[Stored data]
_____

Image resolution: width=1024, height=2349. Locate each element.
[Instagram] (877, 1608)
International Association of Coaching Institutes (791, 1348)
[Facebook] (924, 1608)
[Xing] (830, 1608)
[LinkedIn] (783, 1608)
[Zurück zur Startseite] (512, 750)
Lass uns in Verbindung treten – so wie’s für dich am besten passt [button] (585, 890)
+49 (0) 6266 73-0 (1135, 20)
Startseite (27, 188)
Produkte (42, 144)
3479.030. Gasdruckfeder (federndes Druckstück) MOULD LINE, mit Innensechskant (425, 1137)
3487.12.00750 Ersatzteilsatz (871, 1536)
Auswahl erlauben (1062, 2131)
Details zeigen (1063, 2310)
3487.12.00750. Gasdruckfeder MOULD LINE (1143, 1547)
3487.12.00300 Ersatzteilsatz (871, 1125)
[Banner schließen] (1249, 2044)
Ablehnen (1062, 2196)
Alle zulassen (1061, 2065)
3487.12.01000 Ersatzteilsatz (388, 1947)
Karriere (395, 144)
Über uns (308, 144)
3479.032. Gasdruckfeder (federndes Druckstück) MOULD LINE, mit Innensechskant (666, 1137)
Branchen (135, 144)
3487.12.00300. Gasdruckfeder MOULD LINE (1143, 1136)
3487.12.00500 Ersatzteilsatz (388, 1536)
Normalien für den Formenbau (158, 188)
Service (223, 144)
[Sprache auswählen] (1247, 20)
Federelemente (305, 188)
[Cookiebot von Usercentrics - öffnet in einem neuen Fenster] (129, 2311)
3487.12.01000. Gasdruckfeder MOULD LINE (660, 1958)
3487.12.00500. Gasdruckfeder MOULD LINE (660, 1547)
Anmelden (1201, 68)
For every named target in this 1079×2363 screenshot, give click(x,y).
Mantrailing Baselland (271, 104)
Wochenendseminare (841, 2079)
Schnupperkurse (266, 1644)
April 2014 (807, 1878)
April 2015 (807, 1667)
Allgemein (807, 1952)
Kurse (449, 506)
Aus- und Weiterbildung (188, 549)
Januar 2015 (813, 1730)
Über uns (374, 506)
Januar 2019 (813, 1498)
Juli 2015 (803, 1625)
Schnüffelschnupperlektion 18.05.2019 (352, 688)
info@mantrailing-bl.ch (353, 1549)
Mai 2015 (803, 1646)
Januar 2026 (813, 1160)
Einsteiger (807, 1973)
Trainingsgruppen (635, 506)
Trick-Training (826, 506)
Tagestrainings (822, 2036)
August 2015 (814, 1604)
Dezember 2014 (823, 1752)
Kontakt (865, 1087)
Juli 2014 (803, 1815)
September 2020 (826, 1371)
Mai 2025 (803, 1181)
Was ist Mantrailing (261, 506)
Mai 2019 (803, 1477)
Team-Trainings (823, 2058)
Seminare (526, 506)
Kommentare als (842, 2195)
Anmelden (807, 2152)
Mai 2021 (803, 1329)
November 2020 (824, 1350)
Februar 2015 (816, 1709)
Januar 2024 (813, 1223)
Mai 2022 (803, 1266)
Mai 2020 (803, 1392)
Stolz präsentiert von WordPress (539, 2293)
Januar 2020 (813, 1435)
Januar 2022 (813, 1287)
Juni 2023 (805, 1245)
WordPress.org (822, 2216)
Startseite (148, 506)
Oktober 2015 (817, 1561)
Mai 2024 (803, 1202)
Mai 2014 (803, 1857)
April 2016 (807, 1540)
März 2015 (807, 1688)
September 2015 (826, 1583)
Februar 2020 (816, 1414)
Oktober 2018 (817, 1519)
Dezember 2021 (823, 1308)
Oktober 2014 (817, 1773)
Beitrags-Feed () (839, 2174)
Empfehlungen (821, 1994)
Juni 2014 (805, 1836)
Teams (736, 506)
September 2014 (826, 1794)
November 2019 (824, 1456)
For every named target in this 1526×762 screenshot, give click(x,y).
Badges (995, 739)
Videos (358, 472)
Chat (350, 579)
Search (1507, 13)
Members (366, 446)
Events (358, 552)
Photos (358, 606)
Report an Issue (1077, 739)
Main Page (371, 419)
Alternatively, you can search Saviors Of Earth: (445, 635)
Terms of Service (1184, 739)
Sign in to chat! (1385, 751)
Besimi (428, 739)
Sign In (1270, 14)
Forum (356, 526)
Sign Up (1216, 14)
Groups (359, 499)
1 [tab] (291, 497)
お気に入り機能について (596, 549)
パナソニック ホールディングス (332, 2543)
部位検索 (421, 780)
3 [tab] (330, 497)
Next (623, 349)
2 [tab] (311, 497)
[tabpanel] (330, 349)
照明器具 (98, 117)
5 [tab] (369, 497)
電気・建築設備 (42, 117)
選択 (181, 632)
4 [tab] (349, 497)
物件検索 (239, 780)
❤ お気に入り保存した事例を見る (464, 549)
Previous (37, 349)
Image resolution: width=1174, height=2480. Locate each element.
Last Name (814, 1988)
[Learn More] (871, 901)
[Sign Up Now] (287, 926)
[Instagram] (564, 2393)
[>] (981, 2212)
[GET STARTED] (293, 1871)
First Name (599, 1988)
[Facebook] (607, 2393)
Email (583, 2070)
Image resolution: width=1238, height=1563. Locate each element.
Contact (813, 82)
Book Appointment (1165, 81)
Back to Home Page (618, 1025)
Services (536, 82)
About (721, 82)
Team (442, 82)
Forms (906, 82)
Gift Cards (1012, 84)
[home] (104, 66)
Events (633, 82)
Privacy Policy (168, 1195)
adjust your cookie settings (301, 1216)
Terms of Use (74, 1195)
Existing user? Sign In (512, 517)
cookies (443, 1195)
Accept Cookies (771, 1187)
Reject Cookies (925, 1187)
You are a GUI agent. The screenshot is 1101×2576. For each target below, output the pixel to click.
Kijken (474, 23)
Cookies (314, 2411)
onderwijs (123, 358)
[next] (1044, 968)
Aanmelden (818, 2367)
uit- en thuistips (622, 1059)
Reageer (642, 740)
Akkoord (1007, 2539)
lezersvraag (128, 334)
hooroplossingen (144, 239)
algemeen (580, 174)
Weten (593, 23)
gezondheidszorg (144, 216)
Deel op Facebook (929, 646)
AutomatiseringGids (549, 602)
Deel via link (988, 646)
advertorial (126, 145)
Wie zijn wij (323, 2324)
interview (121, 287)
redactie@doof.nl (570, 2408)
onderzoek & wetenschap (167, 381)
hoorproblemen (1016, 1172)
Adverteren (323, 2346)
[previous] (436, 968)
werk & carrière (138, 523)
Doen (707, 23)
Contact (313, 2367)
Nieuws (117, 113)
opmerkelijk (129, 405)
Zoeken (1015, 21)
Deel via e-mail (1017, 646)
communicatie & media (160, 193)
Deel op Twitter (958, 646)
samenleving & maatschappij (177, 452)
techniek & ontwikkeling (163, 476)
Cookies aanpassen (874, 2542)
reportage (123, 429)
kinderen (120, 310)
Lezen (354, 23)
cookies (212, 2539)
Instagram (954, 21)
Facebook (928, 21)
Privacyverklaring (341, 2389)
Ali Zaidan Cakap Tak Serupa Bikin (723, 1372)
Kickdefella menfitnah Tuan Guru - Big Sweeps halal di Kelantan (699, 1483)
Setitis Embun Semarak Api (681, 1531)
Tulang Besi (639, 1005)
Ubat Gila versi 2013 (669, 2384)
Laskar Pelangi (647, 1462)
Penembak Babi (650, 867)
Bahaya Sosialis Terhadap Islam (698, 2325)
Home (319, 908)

_____

[Requirement] Please reproduce the records, substituting "Ersatzteilset" for every "Ersatzteilsatz" and keeping everything else the same.

[The completed task]
Image resolution: width=1024, height=2349. Locate each element.
[Instagram] (877, 1608)
International Association of Coaching Institutes (791, 1348)
[Facebook] (924, 1608)
[Xing] (830, 1608)
[LinkedIn] (783, 1608)
[Zurück zur Startseite] (512, 750)
Lass uns in Verbindung treten – so wie’s für dich am besten passt [button] (585, 890)
+49 (0) 6266 73-0 (1135, 20)
Startseite (27, 188)
Produkte (42, 144)
3479.030. Gasdruckfeder (federndes Druckstück) MOULD LINE, mit Innensechskant (425, 1137)
3487.12.00750 Ersatzteilset (871, 1536)
Auswahl erlauben (1062, 2131)
Details zeigen (1063, 2310)
3487.12.00750. Gasdruckfeder MOULD LINE (1143, 1547)
3487.12.00300 Ersatzteilset (871, 1125)
[Banner schließen] (1249, 2044)
Ablehnen (1062, 2196)
Alle zulassen (1061, 2065)
3487.12.01000 Ersatzteilset (388, 1947)
Karriere (395, 144)
Über uns (308, 144)
3479.032. Gasdruckfeder (federndes Druckstück) MOULD LINE, mit Innensechskant (666, 1137)
Branchen (135, 144)
3487.12.00300. Gasdruckfeder MOULD LINE (1143, 1136)
3487.12.00500 Ersatzteilset (388, 1536)
Normalien für den Formenbau (158, 188)
Service (223, 144)
[Sprache auswählen] (1247, 20)
Federelemente (305, 188)
[Cookiebot von Usercentrics - öffnet in einem neuen Fenster] (129, 2311)
3487.12.01000. Gasdruckfeder MOULD LINE (660, 1958)
3487.12.00500. Gasdruckfeder MOULD LINE (660, 1547)
Anmelden (1201, 68)
For every named target in this 1079×2363 screenshot, give click(x,y).
Mantrailing Baselland (271, 104)
Wochenendseminare (841, 2079)
Schnupperkurse (266, 1644)
April 2014 (807, 1878)
April 2015 (807, 1667)
Allgemein (807, 1952)
Kurse (449, 506)
Aus- und Weiterbildung (188, 549)
Januar 2015 (813, 1730)
Über uns (374, 506)
Januar 2019 (813, 1498)
Juli 2015 (803, 1625)
Schnüffelschnupperlektion 18.05.2019 (352, 688)
info@mantrailing-bl.ch (353, 1549)
Mai 2015 (803, 1646)
Januar 2026 (813, 1160)
Einsteiger (807, 1973)
Trainingsgruppen (635, 506)
Trick-Training (826, 506)
Tagestrainings (822, 2036)
August 2015 (814, 1604)
Dezember 2014 (823, 1752)
Kontakt (865, 1087)
Juli 2014 (803, 1815)
September 2020 (826, 1371)
Mai 2025 (803, 1181)
Was ist Mantrailing (261, 506)
Mai 2019 (803, 1477)
Team-Trainings (823, 2058)
Seminare (526, 506)
Kommentare als (842, 2195)
Anmelden (807, 2152)
Mai 2021 (803, 1329)
November 2020 (824, 1350)
Februar 2015 (816, 1709)
Januar 2024 (813, 1223)
Mai 2022 (803, 1266)
Mai 2020 (803, 1392)
Stolz präsentiert von WordPress (539, 2293)
Januar 2020 (813, 1435)
Januar 2022 (813, 1287)
Juni 2023 (805, 1245)
WordPress.org (822, 2216)
Startseite (148, 506)
Oktober 2015 (817, 1561)
Mai 2024 (803, 1202)
Mai 2014 (803, 1857)
April 2016 (807, 1540)
März 2015 (807, 1688)
September 2015 (826, 1583)
Februar 2020 (816, 1414)
Oktober 2018 (817, 1519)
Dezember 2021 (823, 1308)
Oktober 2014 (817, 1773)
Beitrags-Feed () (839, 2174)
Empfehlungen (821, 1994)
Juni 2014 (805, 1836)
Teams (736, 506)
September 2014 (826, 1794)
November 2019 (824, 1456)
For every named target in this 1526×762 screenshot, give click(x,y).
Badges (995, 739)
Videos (358, 472)
Chat (350, 579)
Search (1507, 13)
Members (366, 446)
Events (358, 552)
Photos (358, 606)
Report an Issue (1077, 739)
Main Page (371, 419)
Alternatively, you can search Saviors Of Earth: (445, 635)
Terms of Service (1184, 739)
Sign in to chat! (1385, 751)
Besimi (428, 739)
Sign In (1270, 14)
Forum (356, 526)
Sign Up (1216, 14)
Groups (359, 499)
1 [tab] (291, 497)
お気に入り機能について (596, 549)
パナソニック ホールディングス (332, 2543)
部位検索 (421, 780)
3 [tab] (330, 497)
Next (623, 349)
2 [tab] (311, 497)
[tabpanel] (330, 349)
照明器具 (98, 117)
5 [tab] (369, 497)
電気・建築設備 (42, 117)
選択 (181, 632)
4 [tab] (349, 497)
物件検索 (239, 780)
❤ お気に入り保存した事例を見る (464, 549)
Previous (37, 349)
Image resolution: width=1174, height=2480. Locate each element.
Last Name (814, 1988)
[Learn More] (871, 901)
[Sign Up Now] (287, 926)
[Instagram] (564, 2393)
[>] (981, 2212)
[GET STARTED] (293, 1871)
First Name (599, 1988)
[Facebook] (607, 2393)
Email (583, 2070)
Image resolution: width=1238, height=1563. Locate each element.
Contact (813, 82)
Book Appointment (1165, 81)
Back to Home Page (618, 1025)
Services (536, 82)
About (721, 82)
Team (442, 82)
Forms (906, 82)
Gift Cards (1012, 84)
[home] (104, 66)
Events (633, 82)
Privacy Policy (168, 1195)
adjust your cookie settings (301, 1216)
Terms of Use (74, 1195)
Existing user? Sign In (512, 517)
cookies (443, 1195)
Accept Cookies (771, 1187)
Reject Cookies (925, 1187)
You are a GUI agent. The screenshot is 1101×2576. For each target below, output the pixel to click.
Kijken (474, 23)
Cookies (314, 2411)
onderwijs (123, 358)
[next] (1044, 968)
Aanmelden (818, 2367)
uit- en thuistips (622, 1059)
Reageer (642, 740)
Akkoord (1007, 2539)
lezersvraag (128, 334)
hooroplossingen (144, 239)
algemeen (580, 174)
Weten (593, 23)
gezondheidszorg (144, 216)
Deel op Facebook (929, 646)
AutomatiseringGids (549, 602)
Deel via link (988, 646)
advertorial (126, 145)
Wie zijn wij (323, 2324)
interview (121, 287)
redactie@doof.nl (570, 2408)
onderzoek & wetenschap (167, 381)
hoorproblemen (1016, 1172)
Adverteren (323, 2346)
[previous] (436, 968)
werk & carrière (138, 523)
Doen (707, 23)
Contact (313, 2367)
Nieuws (117, 113)
opmerkelijk (129, 405)
Zoeken (1015, 21)
Deel via e-mail (1017, 646)
communicatie & media (160, 193)
Deel op Twitter (958, 646)
samenleving & maatschappij (177, 452)
techniek & ontwikkeling (163, 476)
Cookies aanpassen (874, 2542)
reportage (123, 429)
kinderen (120, 310)
Lezen (354, 23)
cookies (212, 2539)
Instagram (954, 21)
Facebook (928, 21)
Privacyverklaring (341, 2389)
Ali Zaidan Cakap Tak Serupa Bikin (723, 1372)
Kickdefella menfitnah Tuan Guru - Big Sweeps halal di Kelantan (699, 1483)
Setitis Embun Semarak Api (681, 1531)
Tulang Besi (639, 1005)
Ubat Gila versi 2013 (669, 2384)
Laskar Pelangi (647, 1462)
Penembak Babi (650, 867)
Bahaya Sosialis Terhadap Islam (698, 2325)
Home (319, 908)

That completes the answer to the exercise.